Washington, September 18 : A Penn State researcher of Indian origin has announced such a scientific advance that may one day help create cars with the metallic finish of some insects or the deep black of a butterfly's wing, and reflectors patterned on a fly's eyes.
Akhlesh Lakhtakia, the Charles Godfrey Binder (Endowed) Professor of Engineering Science and Mechanics, has revealed that his team has developed a method to rapidly and inexpensively copy biological surface structures.
"Only a small fraction of mutations in evolutionary processes are successful. But, evolution has gone on for at least a billion years. A huge range of biological surface architectures have been created and are available," he says.
He and his colleagues used the conformal evaporated film by rotation (CEFR) technique, to produce coatings that capture the micro- and nano-structure of biological surfaces in a thin coating of glass.
In the CEFR technique, the researchers thermally evaporated the material that formed the coating in a vacuum chamber. The object receiving the coating is fixed to a holder and rotated about once every two seconds.
Lakhtakia has revealed that his team has thus far coated butterfly wings and a fly, creating replicas of these templates with identical surface characteristics.
He says that chalcogenide glasses composed of varying combinations of germanium, antimony, and selenium are used for the purpose.
"With the right temperature, which is room temperature, and the right pressure and rotation speed, the coating process takes about 10 minutes and deposits a 500- nanometer layer," says Lakhtakia.
The researchers point out that many things in the natural world are coloured not by pigment, but by surface structure. It is the way light interacts with the surface that creates the colour, they say.

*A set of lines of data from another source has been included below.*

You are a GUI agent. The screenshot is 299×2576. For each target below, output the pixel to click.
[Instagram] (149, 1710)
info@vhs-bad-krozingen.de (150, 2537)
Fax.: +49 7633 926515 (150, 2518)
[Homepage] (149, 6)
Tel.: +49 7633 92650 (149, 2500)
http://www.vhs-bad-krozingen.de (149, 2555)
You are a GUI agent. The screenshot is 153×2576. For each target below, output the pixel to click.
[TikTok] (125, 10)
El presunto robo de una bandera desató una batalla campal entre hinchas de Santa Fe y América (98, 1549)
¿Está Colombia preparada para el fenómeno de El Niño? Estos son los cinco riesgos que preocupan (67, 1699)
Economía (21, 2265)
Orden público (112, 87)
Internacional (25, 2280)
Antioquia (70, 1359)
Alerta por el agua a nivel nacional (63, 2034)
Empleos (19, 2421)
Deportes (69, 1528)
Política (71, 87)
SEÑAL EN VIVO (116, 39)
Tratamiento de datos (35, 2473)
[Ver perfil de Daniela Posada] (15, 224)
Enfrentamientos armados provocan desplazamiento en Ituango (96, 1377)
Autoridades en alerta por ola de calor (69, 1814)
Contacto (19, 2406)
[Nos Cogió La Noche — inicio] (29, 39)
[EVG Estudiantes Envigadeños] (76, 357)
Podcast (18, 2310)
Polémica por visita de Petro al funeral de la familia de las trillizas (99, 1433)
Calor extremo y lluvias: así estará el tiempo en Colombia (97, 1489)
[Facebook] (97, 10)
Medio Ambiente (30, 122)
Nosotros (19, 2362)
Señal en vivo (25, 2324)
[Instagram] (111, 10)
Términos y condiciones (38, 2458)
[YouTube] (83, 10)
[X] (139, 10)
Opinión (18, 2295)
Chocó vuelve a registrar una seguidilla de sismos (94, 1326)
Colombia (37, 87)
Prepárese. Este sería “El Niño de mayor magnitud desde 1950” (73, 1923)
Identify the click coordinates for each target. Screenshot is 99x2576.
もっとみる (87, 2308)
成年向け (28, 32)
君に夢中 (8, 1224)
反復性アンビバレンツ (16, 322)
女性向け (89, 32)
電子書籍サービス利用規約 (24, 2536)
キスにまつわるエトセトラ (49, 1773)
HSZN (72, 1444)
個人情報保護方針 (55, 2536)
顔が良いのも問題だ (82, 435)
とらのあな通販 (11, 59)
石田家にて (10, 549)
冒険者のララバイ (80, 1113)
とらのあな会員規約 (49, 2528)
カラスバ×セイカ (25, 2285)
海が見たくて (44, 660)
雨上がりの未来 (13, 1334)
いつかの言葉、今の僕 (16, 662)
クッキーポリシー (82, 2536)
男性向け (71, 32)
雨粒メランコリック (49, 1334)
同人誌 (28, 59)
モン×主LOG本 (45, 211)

Lakhtakia's team has devised a way to create a replica template that can be used to create a mould in a harder, less damageable material to make many copies
The researchers say that moulds can be combined and multiplied to create the desired surfaces.
They have revealed that they initially looked at surfaces with optical properties because they are easy to see and identify, but the structural black of some butterflies invites investigation of thermal properties as well.
According to them, creating surfaces that have micro or nanoscale patterns on solar cells, heat exchangers, reflectors and lenses can produce devices that work more efficiently.
"The whole world of biomimetics and bioinspiration is just beginning to emerge. Butterfly wings come in a large variety of surface structures. Eventually we may be able to take these biological structures and modify them to create other properties that do not already exist on biological surfaces," says Raul J. Mart¡n-Palma, visiting professor at Penn State, and a professor in the Department of Applied Physics at Universidad Autonomia de Madrid.
The team are continuing experimenting with butterfly wings, and want to use CEFR on lotus leaves because they are super hydrophobic. They also plan to look at other plant materials as potential surfaces for solar cells.
A research article describing their work has been published in the journals Applied Physics Letters and Nanotechnology.